** Opening PAGE EXCERPT block **

Fortunately Acting Sub-Lieutenant Perry, who celebrated

his 21st birthday in Vietnam, survived the cross-border missions

physically unscathed. So after an eventful ten-month deployment

he was back at HMAS Albatross, at Nowra on the NSW south

coast, trying his best to transfer out of the training base.

His US Silver Star citation sat in a safe at Defence Headquarters

in Canberra for years during one of the most shameful periods in

Australian political history, when Vietnam veterans were being

vilified and treated as pariahs.

** Closing PAGE EXCERPT block **
** Opening DATA LISTING block **

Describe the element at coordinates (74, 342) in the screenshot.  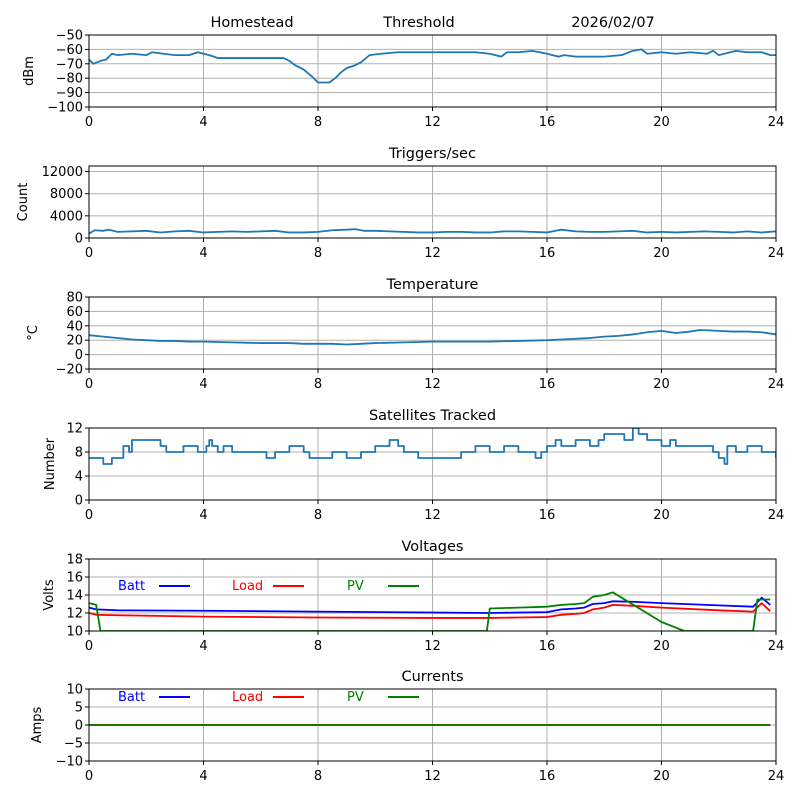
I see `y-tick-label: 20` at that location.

** Closing DATA LISTING block **
** Opening DATA LISTING block **

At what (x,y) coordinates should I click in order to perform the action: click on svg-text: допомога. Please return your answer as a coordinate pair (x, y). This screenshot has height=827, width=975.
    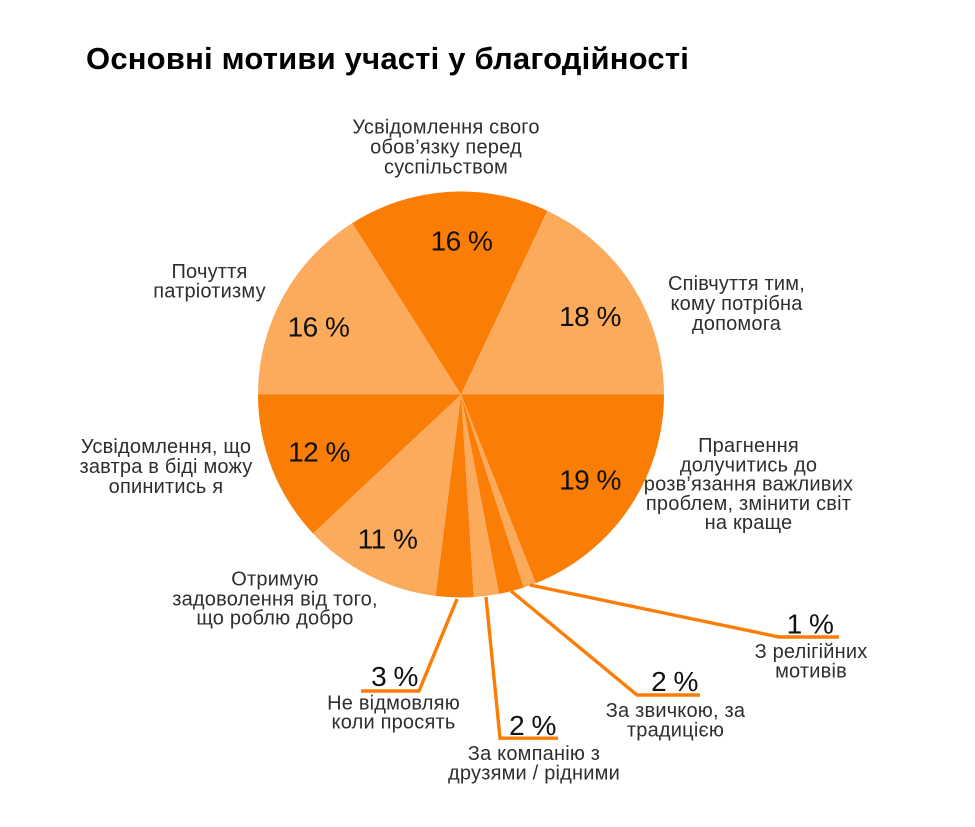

** Closing DATA LISTING block **

- **ASSIGNED TASK**:
Summarize the excerpt about Acting Sub-Lieutenant Perry in two sentences. The records were drawn from a separate source.

- **RESULT BELOW**:
Acting Sub-Lieutenant Perry, who turned 21 in Vietnam, survived the cross-border missions physically unscathed and, after a ten-month deployment, returned to HMAS Albatross at Nowra on the NSW south coast, where he tried to transfer out of the training base. His US Silver Star citation sat for years in a safe at Defence Headquarters in Canberra during one of the most shameful periods in Australian political history, when Vietnam veterans were vilified and treated as pariahs.